Un día llegó una señora muy mayor de un pueblo alto de Santa Bárbara, de las ancianas que llevaban el pañuelo en su cabeza. Picó en la taquilla y le abrió la portezuela, le preguntó.
-¡Qué quiere, señora!
-Una libreta para el economato-le dijo ella.
-¡Otra que mejor baila¡ ¡Esto no es el economato le dijo el tío sin vergüenza¡ con un despotismo de fiera¡ y le dio un portazo a la taquilla que casi se rompe el cristal, dejando a la pobre señora sin ninguna explicación y trancada al otro lado
Dio pena ver cómo se quedó sin pronunciar palabra la pobre señora. Seguramente que si este miserable supiera que al otro lado de la taquilla había dos hombres que presenciaron su actitud, se habría comportado de otra forma. Estos señores se quedaron sorprendidos, a la vez que indignados de lo que acaban de ver. Sus comentarios, entre otras cosas, fueron:
-¡Qué lástima que no estuviera un hijo de esta mujer!
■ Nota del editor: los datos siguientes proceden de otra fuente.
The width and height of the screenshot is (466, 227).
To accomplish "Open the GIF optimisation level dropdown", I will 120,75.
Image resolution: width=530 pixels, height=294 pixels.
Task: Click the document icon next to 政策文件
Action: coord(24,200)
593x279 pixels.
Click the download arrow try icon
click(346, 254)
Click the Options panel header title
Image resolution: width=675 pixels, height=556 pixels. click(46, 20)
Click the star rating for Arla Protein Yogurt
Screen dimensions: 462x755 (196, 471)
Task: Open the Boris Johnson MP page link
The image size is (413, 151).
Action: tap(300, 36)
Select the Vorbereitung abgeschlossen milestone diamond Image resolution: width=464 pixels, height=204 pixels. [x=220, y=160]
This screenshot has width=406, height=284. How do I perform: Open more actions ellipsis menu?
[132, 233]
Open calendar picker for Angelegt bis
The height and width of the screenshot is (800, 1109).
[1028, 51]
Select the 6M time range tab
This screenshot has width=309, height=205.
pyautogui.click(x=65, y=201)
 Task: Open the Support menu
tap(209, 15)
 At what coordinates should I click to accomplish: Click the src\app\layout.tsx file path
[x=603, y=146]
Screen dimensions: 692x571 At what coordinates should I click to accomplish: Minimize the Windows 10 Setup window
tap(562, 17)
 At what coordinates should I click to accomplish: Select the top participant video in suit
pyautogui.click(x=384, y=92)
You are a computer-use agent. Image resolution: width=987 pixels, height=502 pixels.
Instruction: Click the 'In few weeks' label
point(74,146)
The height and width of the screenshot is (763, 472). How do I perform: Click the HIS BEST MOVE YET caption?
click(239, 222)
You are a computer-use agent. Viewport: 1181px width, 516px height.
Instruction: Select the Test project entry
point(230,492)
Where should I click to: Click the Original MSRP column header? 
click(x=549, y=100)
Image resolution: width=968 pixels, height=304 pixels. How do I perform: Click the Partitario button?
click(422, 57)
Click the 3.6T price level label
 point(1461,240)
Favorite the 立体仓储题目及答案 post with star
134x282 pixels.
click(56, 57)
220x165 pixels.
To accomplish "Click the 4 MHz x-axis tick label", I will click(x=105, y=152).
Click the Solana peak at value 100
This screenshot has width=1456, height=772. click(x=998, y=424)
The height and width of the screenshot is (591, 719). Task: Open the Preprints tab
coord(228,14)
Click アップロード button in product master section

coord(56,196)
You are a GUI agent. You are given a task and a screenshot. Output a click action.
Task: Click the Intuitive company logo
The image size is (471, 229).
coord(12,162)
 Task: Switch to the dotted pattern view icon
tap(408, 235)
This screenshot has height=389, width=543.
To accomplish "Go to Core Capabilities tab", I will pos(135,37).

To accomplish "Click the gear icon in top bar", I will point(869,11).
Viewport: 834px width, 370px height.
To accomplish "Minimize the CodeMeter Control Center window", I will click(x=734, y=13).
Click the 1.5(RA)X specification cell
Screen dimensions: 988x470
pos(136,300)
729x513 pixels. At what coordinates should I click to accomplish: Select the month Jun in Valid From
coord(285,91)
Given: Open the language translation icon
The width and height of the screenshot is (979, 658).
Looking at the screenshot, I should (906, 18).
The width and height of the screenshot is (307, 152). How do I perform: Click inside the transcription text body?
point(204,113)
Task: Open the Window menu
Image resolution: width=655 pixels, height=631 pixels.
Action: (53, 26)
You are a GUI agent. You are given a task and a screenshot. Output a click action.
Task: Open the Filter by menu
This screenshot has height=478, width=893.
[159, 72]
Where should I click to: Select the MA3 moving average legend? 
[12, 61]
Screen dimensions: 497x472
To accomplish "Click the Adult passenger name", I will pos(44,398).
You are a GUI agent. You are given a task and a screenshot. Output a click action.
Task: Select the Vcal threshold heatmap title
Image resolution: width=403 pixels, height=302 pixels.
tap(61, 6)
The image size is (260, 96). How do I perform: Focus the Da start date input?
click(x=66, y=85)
-Si lo hace a mi madre lo saco por la taquilla. Es un hijo de puta, que no tiene compasión ni de su madre, dijo el otro.
La pobre señora, que seguro estaría muy cansada a su larga edad y del largo camino que había recorrido y que aún le quedaba el regreso, pues en aquel tiempo no había transporte a los pueblos y todos nos desplazábamos andando, se fue sin decir palabra. Me acerqué y le indiqué dónde tenía que ir a por su libreta, me dio las gracias y se quedo mirando para mí con su carita de agradecimiento, como diciendo, menos mal que hay una persona que atiende a la gente.